PROBLEM TO WORK ON » Repeat exactly the lines below that lie between the line with "edge (86, 1985)" and the line with "transformation (94, 2013)", counting both of those lines as part of the answer.

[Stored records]
┏━━
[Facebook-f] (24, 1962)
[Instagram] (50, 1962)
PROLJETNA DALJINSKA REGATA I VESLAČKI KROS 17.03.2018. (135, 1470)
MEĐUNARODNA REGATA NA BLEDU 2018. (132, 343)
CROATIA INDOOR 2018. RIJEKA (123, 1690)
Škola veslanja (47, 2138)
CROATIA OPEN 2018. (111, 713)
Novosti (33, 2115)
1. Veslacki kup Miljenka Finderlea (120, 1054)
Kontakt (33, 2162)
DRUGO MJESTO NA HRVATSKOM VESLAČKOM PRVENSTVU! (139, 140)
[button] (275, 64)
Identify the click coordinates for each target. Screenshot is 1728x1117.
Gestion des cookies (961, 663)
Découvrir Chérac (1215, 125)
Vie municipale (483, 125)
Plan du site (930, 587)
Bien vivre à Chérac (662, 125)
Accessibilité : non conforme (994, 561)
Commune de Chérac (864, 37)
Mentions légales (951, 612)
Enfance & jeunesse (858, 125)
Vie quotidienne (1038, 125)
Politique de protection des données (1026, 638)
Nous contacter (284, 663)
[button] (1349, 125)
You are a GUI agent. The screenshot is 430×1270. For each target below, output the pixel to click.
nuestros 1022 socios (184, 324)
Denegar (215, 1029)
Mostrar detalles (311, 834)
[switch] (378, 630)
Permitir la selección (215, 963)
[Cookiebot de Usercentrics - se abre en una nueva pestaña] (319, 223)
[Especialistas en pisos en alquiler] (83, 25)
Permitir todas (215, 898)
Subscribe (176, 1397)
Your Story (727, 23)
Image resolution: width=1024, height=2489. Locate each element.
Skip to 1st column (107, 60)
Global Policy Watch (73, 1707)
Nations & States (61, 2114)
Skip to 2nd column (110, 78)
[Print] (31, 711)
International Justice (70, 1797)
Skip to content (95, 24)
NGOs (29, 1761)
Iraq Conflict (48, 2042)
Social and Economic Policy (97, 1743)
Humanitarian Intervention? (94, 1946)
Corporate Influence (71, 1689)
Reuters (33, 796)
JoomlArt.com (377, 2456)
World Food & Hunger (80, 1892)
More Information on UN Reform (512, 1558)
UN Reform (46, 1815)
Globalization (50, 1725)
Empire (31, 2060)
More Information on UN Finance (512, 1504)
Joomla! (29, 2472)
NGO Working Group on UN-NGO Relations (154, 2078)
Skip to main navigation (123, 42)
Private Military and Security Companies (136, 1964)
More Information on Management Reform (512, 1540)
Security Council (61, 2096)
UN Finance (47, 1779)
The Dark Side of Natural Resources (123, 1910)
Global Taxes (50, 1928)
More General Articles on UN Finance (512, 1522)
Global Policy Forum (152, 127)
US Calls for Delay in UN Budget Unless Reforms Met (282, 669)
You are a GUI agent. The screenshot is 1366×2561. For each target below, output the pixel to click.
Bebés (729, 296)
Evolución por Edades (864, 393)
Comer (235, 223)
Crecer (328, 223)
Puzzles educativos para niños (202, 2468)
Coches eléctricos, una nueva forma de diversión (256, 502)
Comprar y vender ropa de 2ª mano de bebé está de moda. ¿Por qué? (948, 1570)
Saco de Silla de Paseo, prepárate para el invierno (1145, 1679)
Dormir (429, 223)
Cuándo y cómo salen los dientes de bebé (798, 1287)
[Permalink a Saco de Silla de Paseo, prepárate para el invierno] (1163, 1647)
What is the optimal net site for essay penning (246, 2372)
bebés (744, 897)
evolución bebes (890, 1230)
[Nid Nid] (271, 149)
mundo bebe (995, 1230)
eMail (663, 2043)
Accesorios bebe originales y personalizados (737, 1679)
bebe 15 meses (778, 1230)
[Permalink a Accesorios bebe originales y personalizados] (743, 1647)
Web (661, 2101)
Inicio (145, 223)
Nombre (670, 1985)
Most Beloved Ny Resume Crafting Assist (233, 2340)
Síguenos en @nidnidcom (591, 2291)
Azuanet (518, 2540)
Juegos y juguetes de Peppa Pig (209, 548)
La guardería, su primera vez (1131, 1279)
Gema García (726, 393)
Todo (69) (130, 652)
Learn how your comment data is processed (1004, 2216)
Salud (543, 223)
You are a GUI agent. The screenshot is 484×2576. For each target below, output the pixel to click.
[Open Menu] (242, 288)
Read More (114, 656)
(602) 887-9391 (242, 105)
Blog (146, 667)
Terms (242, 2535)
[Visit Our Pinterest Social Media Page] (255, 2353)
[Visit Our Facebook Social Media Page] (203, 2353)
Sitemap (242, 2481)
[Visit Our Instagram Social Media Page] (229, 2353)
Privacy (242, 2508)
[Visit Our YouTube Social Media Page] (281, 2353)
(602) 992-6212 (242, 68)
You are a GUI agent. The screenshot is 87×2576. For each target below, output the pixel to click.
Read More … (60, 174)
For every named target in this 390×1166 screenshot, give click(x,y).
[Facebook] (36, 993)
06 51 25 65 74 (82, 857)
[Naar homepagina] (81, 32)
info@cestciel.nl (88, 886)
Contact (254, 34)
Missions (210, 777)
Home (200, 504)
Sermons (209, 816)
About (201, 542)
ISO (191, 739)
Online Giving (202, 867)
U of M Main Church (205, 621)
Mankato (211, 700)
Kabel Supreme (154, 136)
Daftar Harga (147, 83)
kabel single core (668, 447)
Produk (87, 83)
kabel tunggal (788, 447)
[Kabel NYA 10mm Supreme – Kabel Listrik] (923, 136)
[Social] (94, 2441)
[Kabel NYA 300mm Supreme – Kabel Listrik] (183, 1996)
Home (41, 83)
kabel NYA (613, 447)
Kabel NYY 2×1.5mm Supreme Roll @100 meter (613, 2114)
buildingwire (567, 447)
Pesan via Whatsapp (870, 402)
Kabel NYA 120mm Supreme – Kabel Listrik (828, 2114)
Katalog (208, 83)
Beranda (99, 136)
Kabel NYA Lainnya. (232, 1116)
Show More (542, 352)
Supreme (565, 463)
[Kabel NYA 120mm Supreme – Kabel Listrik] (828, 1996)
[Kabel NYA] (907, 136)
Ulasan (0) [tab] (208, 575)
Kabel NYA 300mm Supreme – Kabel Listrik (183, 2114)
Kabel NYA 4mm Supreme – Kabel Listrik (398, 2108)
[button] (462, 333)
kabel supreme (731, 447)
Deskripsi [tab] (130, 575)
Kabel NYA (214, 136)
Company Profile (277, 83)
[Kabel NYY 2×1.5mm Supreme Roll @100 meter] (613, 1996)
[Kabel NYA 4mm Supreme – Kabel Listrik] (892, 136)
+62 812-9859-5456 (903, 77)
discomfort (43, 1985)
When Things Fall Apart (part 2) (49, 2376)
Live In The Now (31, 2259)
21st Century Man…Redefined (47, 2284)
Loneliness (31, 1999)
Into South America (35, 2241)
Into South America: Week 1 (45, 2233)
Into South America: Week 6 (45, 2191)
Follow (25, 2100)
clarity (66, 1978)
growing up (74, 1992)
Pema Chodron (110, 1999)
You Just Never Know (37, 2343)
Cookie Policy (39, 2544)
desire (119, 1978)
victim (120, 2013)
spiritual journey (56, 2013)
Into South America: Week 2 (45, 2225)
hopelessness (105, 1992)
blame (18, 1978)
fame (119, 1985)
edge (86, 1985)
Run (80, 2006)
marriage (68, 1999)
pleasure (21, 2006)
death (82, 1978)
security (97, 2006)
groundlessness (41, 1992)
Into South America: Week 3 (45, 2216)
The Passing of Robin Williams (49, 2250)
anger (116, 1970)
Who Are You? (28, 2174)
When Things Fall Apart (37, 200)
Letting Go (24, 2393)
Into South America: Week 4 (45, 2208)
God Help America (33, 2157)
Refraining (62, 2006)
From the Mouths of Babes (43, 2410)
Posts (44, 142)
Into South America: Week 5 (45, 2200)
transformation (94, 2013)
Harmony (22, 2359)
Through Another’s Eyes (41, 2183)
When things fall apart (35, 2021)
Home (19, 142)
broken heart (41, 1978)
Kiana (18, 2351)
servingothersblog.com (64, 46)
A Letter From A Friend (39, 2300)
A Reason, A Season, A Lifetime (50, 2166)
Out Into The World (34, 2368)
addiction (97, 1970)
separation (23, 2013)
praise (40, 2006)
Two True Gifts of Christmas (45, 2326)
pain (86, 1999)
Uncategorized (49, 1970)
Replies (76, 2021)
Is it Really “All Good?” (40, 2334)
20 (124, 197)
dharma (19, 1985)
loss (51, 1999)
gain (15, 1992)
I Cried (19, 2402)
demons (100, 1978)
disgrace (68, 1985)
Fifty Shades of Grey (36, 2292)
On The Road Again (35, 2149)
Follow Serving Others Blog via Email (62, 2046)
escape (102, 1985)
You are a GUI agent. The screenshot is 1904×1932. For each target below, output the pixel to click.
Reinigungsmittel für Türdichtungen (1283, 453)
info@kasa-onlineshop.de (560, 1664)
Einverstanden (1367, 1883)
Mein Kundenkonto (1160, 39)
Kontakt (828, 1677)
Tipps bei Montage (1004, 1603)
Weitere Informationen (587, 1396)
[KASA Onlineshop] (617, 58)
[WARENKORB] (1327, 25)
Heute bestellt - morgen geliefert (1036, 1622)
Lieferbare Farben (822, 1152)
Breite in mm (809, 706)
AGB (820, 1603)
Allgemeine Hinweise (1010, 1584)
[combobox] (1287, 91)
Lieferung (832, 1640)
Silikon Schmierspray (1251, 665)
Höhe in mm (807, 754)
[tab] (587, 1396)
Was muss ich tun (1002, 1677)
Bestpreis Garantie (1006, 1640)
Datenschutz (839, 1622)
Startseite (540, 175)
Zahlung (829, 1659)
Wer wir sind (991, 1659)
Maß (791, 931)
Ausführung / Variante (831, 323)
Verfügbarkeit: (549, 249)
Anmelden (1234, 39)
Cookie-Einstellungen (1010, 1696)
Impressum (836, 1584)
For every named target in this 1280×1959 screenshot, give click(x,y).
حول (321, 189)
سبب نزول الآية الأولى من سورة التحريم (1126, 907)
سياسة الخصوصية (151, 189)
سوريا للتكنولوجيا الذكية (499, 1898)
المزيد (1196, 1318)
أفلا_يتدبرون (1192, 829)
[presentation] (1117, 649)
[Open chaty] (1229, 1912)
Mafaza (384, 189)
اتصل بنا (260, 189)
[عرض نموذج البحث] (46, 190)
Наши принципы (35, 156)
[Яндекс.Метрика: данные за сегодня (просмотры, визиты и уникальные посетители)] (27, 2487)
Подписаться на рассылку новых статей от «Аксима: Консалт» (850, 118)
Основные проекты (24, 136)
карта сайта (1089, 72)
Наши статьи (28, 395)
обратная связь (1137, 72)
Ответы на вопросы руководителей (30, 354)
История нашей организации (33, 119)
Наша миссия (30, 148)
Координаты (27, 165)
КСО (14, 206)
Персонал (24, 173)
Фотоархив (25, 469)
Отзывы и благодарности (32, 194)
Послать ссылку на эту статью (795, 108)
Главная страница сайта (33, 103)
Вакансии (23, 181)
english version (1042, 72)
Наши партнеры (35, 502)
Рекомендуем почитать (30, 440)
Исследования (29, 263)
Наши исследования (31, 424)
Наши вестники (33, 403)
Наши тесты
┗━━
SOLUTION TO THE PROBLEM »
edge (86, 1985)
Run (80, 2006)
marriage (68, 1999)
pleasure (21, 2006)
death (82, 1978)
security (97, 2006)
groundlessness (41, 1992)
Into South America: Week 3 (45, 2216)
The Passing of Robin Williams (49, 2250)
anger (116, 1970)
Who Are You? (28, 2174)
When Things Fall Apart (37, 200)
Letting Go (24, 2393)
Into South America: Week 4 (45, 2208)
God Help America (33, 2157)
Refraining (62, 2006)
From the Mouths of Babes (43, 2410)
Posts (44, 142)
Into South America: Week 5 (45, 2200)
transformation (94, 2013)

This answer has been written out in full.